Exploring the Effects of Nanostructured Particles on Liquid Nitromethane Combustion

Abstract

Monopropellants consisting of liquid nitromethane and high-surface-area particles of silicon- and aluminum-based oxides were examined to determine the effects of low concentrations of nanostructured materials on deflagration processes. The combustion rates were characterized by measuring linear burning rates in a large pressure vessel filled with argon. Results showed that nitromethane burning rates may be increased at lower pressures with dilute additions of particles. Increases in nitromethane burning rates of greater than 50 % were found with less than 1.0 wt% of particle addition at a nominal pressure of 5.24 MPa. The particle additions were estimated to have only small effects on the equilibrium flame temperatures, density, viscosity, and specific heat.
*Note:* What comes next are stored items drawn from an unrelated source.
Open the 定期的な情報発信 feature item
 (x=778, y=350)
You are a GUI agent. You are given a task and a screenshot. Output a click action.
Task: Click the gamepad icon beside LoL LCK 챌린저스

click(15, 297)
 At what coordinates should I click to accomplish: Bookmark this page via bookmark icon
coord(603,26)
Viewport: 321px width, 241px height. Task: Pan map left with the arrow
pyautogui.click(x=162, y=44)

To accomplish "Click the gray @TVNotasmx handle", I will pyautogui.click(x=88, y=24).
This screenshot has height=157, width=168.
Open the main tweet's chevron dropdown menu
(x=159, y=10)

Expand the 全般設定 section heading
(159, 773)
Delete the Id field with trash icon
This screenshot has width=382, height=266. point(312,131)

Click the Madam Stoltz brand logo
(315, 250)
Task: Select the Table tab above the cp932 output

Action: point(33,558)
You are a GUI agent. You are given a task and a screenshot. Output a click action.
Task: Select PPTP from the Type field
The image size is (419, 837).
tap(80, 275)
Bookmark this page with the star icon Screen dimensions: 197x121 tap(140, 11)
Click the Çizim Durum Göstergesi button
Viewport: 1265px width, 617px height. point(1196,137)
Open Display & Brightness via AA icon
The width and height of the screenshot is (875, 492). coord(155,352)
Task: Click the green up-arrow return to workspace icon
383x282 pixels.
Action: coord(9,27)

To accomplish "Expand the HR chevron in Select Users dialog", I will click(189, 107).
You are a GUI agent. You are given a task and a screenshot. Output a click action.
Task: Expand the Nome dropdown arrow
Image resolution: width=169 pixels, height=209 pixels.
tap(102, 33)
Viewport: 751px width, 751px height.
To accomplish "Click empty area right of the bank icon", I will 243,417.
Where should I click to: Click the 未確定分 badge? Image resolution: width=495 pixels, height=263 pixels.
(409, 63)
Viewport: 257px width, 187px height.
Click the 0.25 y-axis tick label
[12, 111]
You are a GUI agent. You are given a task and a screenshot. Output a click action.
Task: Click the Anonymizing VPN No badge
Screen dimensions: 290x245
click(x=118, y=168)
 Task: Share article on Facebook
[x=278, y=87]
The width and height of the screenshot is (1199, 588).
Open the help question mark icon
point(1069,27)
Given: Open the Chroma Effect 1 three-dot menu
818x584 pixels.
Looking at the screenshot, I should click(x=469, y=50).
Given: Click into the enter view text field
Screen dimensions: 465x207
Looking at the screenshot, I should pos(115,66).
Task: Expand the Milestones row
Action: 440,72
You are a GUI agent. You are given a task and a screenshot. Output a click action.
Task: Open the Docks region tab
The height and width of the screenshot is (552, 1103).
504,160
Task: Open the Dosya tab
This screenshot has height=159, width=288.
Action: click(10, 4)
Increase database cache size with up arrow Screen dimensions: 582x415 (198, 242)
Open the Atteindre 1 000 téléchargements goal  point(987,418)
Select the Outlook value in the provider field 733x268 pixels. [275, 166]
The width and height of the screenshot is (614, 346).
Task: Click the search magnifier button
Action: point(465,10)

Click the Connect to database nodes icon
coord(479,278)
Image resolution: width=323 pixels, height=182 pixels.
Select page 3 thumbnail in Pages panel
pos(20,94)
Nitromethane with particle additives displayed a lower burning-rate equation pressure exponent (i.e., reduced pressure sensitivity), which was inversely proportional to particle concentration. Above a pressure of approximately 9 MPa, up to the maximum test pressure (∼14 MPa), the particle additives did not affect the nitromethane burning rate. Condensed-phase temperature profiles of the deflagrating fluid, surface tension, and fluid thermal conductivities were measured in order to elucidate some of the mechanisms causing enhanced burning rates at lower pressures.